1 The Architecture of Grammar and the Architecture of Syntactic Objects

This book is entitled Aspects of Grammatical Architecture for several reasons. First, although the various chapters deal with different issues, some of them central within the theory of generative grammar, others more peripheral, all of them share the assumption that only a derivational model endowed with a specific architecture can account for the complexity of language. Indeed, one of the distinguishing features of Chomskyan generative models, at least since Aspects, is the assumption that the grammar of natural languages, which by definition relates sound and meaning, is architecturally organized. The consensus today is that, when properly formalized, the tacit knowledge of linguistic structure that the speaker displays when he produces or understands fragments of his language takes the form of a computational model very similar to the Principles and Parameters framework. In this model, the grammar is conceived of as consisting of several levels of representation—D-structure, S-structure, Logical Form (LF), Phonetic Form (PF)—related by various mapping operations. These levels are distributed into components, depending on the kind of rule involved in their derivation. The two subderivations relating syntactic representations to LF-representations and to PF-representations take place within components that are distinct from each other and from syntax proper. This gives rise to a Y grammatical architecture. The properties of each level of representation are further determined by the combined effects of several modules, each dealing with a specific grammatical dimension (Case, θ-assignment, binding, movement).
As is well-known, this picture is drastically modified in the Minimalist Program, sketched by Chomsky (1993, 1995b), which is based on the claim, known as the “strong minimalist thesis” (SMT), that language is an optimal solution to the interface conditions that LF and PF must satisfy. The grammar contains no “internal” level anymore, only the interface ones, i.e. LF and PF, subsist; the idea that something like D-structure exists, i.e. a prebuilt categorial architecture observing X’-theory and serving as input to the rules of lexical insertion, is abandoned; there is a derivation, narrow syntax, that relates a lexical selection, the numeration, to the semantic interface; S-structure disappears as a level of representation and is henceforth conceived as Spell-Out, the point along this mapping where syntactic information is sent to the sound interface. All in all, the Y architecture survives, albeit in a different form.
Under the SMT, the question of the relation between syntactic derivations and the meaning and sound interfaces comes up in different terms than before. First, the SMT leads to the expectation that many properties of narrow syntax indirectly derive from the necessity to create linguistic objects that meet the requirements of the two cognitive systems, the conceptual-intentional system C-I and the sensorimotor system SM, with which the language faculty interfaces.
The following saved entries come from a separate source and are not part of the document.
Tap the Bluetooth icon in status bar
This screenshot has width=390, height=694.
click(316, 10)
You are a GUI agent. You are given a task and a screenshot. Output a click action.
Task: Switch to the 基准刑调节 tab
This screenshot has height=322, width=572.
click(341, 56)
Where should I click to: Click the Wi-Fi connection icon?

Since the meaning and sound representations coincide with the two interface levels and since these levels are the only representational levels in the grammar, all conditions on representations hold either at LF or at PF. Second, the syntax-external character of some aspects of LF (θ-criterion, selectional restrictions, duality of semantics…) and PF (linearization…), which were duplicated within syntax in the Principles and Parameters framework, is fully acknowledged. They are henceforth reassigned to the external components, the semantic component Σ and the phonological component Φ. These theoretical stands have important consequences for the architecture of grammar. Syntactic processes have properties of their own. Some of them are not relevant to interpretation at all. Case-checking, φ-Agree and, to some extent, A-movement are cases in point. As for those, such as A’-movement, which indeed have a clear interpretive import, they cannot be said to be motivated by semantic considerations either. This point is clearly made by Uriagereka (2002: 212), who refers to this aspect of syntactic computations as “semantic blindness.” In other words, syntax just makes available syntactic objects that are taken advantage of to represent the richness of the semantics. The autonomy of the computational system and the eviction from syntax proper of (non-structural) semantic and phonological dimensions give rise to a grammatical architecture in which the relation between form and meaning is far from trivial and is certainly not as straightforward as some popular approaches assume.
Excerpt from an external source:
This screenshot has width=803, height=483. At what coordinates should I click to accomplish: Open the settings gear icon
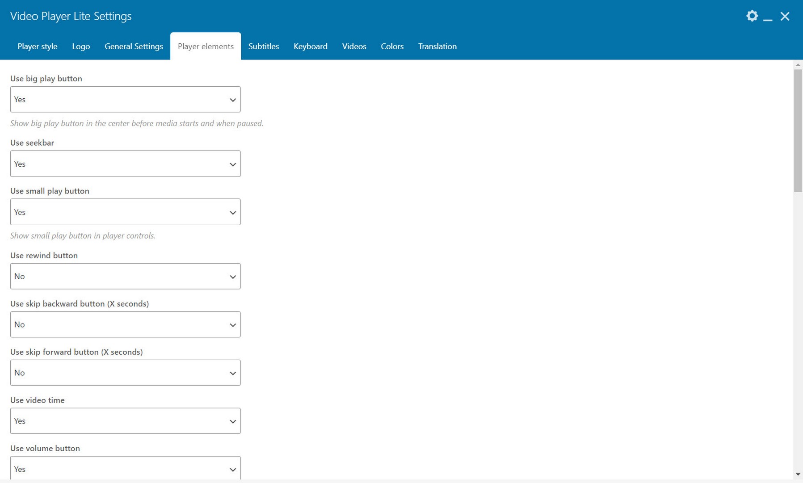click(752, 16)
Alternative architectures have been proposed. Brody (1995) develops a minimalist representational approach in which the lexical input is not related to the interface levels through a derivation—that is, through a finite sequence of computational steps, taken one at a time, with a beginning and an end. In his system, semantic interpretation rules and the lexicon have access to the same interface, the level of Lexico-Logical Form Jackendoff (1997) abandons the Y architecture completely and argues in favor of a tripartite parallel model, in which conceptual structures and phonological structures are assumed to be derived independently of and in parallel with syntactic structures. The narrow syntactic derivation converges “if it can be mapped through the interfaces into a well-formed phonological structure and conceptual structure” (Jackendoff 1997: 38–39). Although I am quite aware that these alternative options deserve careful attention, I remain loyal, throughout this book, to a derivational Y model of the type developed in the Minimalist Program.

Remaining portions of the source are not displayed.